Looking back I understand that I was lead to believe, and deeply hoped, that once I became a mother, having fulfilled my biological purpose as it were, I would experience a natural sense of satisfaction and contentment for a job well done. Plus, I thought I would be able to repair all of my mother’s failures and rectify all that I was lacking because of them.
But boy was I wrong!
Turns out having a baby locked me in to a life of care taking, and it only amplified my shortcomings.
For a very long time I thought that there was something wrong with me; that I was defective, a failure, and the unrelenting waves of anxiety, guilt and sadness were only evidence to that fact.
And even though I felt immense commitment and love for my growing brood, I simply couldn’t deny the truth: I didn’t actually like being a mother.

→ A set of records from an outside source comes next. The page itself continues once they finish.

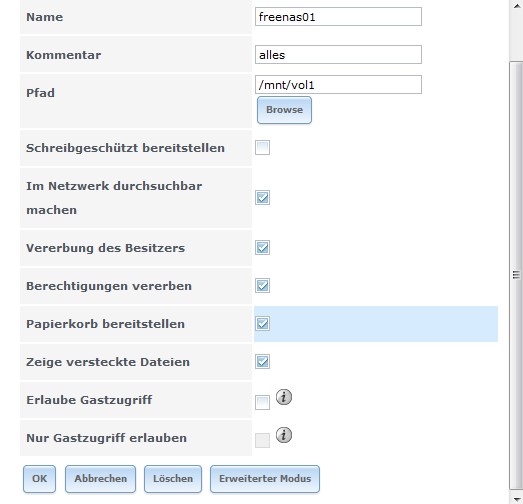This screenshot has height=504, width=523.
Task: Uncheck Berechtigungen vererben option
Action: [x=263, y=286]
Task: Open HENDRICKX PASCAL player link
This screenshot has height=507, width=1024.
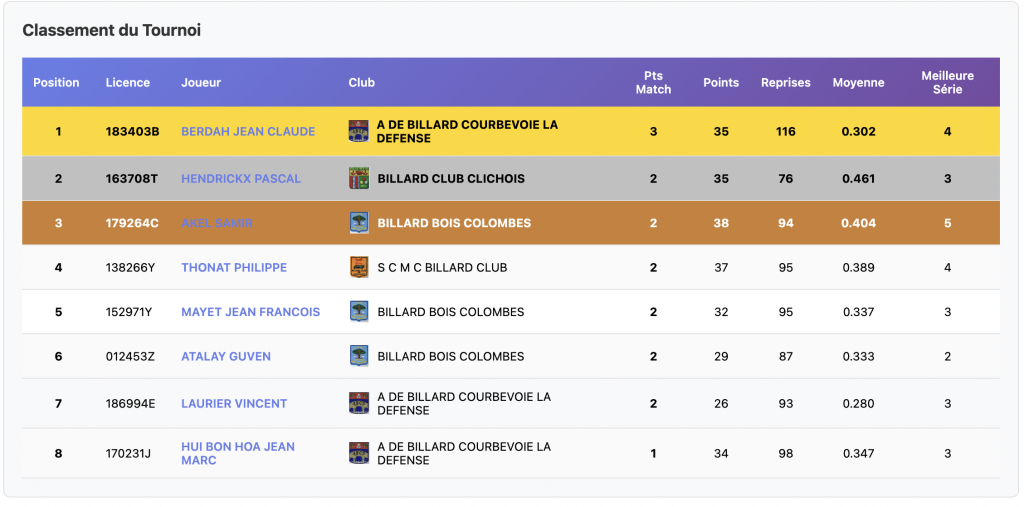Action: pyautogui.click(x=241, y=179)
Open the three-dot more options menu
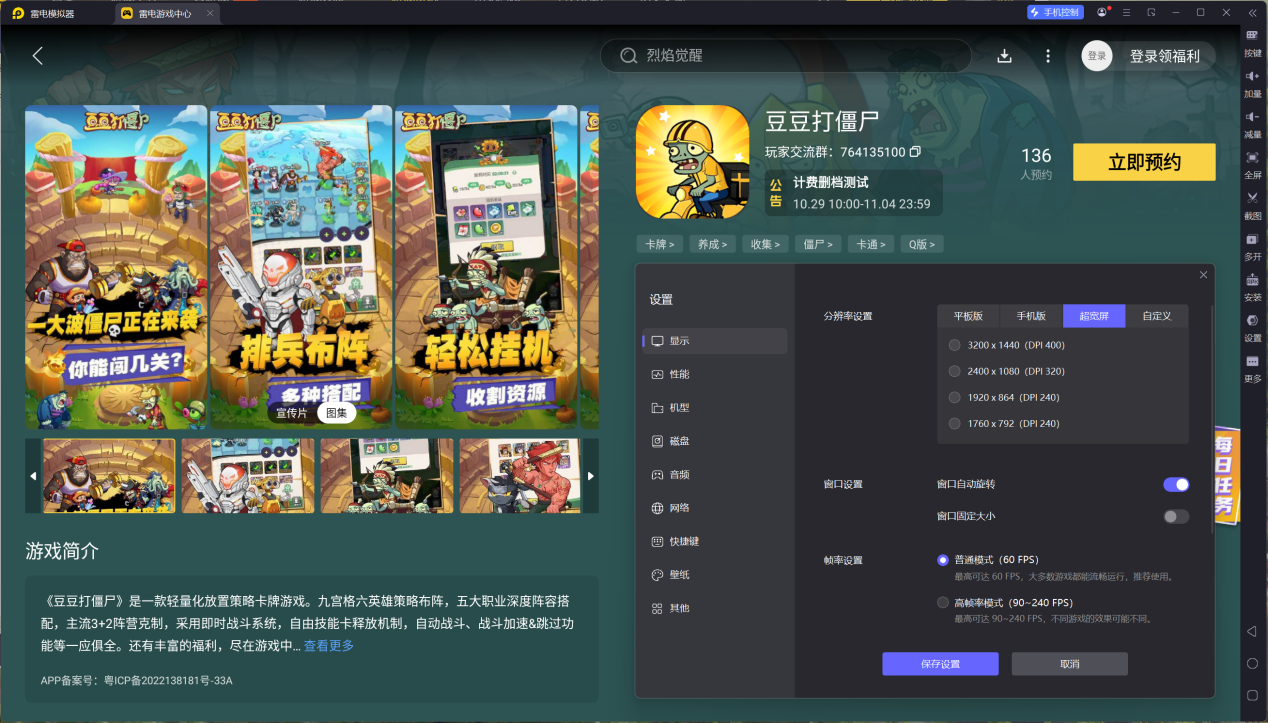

For me being a mother meant that I was stuck serving others at the expense of my own freedom to nurture my own needs and desires.
I struggled for a long time with the shame and guilt that accompanied that truth.
But, over time, as I became more comfortable with it, I was able to embrace it and move forward and finally find joy, fulfilment and satisfaction in my role as a mom and my relationships with my kids.
Nevertheless, as psychologist working with women and mothers today, I see more and more that many women harbour a similar untold secret; that in truth, they wish they had never had kids, or at least they would have waited.
They fantasise of a life where their days and nights are entirely their own, and they are free to do what they like, when they like.
And while some brave trailblazers have taken to the stage to announce their disappointment and regret, they have been met with a tidal wave of stinging criticism and shame, mostly from fellow women and mothers.
It seems that a woman who has not embraced her role and duty to bear children, and enjoy it, is somehow lacking in character and integrity. Which could not be further from the truth.
Whereas, a mother who is forced to bury her loss and sadness over a life that she gave up, and compelled to battle her resentment, not to mention the social shame, may actually be more damaging to her children’s mental and emotional well being than a mother who is willing to face her struggle and speak openly about her suffering.
So I want to take to my soap box and make a plea to every woman, every mother; to accept herself and her shortcoming, and to be kind and compassionate, to herself. To be open and accepting to those who are brave enough to encounter their struggles, and seek camaraderie and support. (for it is far more important for a mother to be honest with herself in her struggle and seek resolve, than suffer silently and force her children into a charade that is more likely to breed insecurity and harm). And instead of letting our fear and discomfort sabotage our own freedom and our gender’s ability to speak up, let’s give ourselves and other mothers permission to speak openly and honestly about our dissatisfactions so the we can all find peace and satisfaction amidst our struggles.